Find "This screenshot has width=588, height=380." in the records that follow; print that line and each subsequent line through the last one, verbatim and with nothing added.

+++ AVAILABLE DATA +++

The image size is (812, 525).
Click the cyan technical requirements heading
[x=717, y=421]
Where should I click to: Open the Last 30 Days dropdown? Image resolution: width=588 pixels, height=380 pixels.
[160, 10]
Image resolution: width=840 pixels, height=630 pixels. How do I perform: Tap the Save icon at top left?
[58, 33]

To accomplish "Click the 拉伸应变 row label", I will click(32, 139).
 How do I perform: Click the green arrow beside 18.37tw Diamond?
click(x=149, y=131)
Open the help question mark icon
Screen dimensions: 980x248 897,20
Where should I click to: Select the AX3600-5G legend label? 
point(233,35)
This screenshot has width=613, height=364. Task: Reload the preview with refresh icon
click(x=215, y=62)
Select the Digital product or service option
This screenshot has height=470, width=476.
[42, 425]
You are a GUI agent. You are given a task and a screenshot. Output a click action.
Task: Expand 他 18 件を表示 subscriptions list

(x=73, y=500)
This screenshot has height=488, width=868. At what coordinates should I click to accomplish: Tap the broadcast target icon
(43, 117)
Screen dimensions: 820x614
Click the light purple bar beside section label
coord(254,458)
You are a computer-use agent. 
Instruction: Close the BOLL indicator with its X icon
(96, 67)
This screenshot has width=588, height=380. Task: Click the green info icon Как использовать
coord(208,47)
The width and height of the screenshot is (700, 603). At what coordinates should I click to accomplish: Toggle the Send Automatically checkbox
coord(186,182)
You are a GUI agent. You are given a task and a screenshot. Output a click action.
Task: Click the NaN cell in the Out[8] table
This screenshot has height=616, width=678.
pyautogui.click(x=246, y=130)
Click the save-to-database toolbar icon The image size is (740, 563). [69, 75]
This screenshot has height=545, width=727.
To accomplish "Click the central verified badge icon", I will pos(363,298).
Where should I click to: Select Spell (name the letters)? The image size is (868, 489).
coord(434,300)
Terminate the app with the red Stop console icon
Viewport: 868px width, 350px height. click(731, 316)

+++

• RESPONSE BELOW:
This screenshot has width=588, height=380. Task: Click the green info icon Как использовать
coord(208,47)
The width and height of the screenshot is (700, 603). At what coordinates should I click to accomplish: Toggle the Send Automatically checkbox
coord(186,182)
You are a GUI agent. You are given a task and a screenshot. Output a click action.
Task: Click the NaN cell in the Out[8] table
This screenshot has height=616, width=678.
pyautogui.click(x=246, y=130)
Click the save-to-database toolbar icon The image size is (740, 563). [69, 75]
This screenshot has height=545, width=727.
To accomplish "Click the central verified badge icon", I will pos(363,298).
Where should I click to: Select Spell (name the letters)? The image size is (868, 489).
coord(434,300)
Terminate the app with the red Stop console icon
Viewport: 868px width, 350px height. click(731, 316)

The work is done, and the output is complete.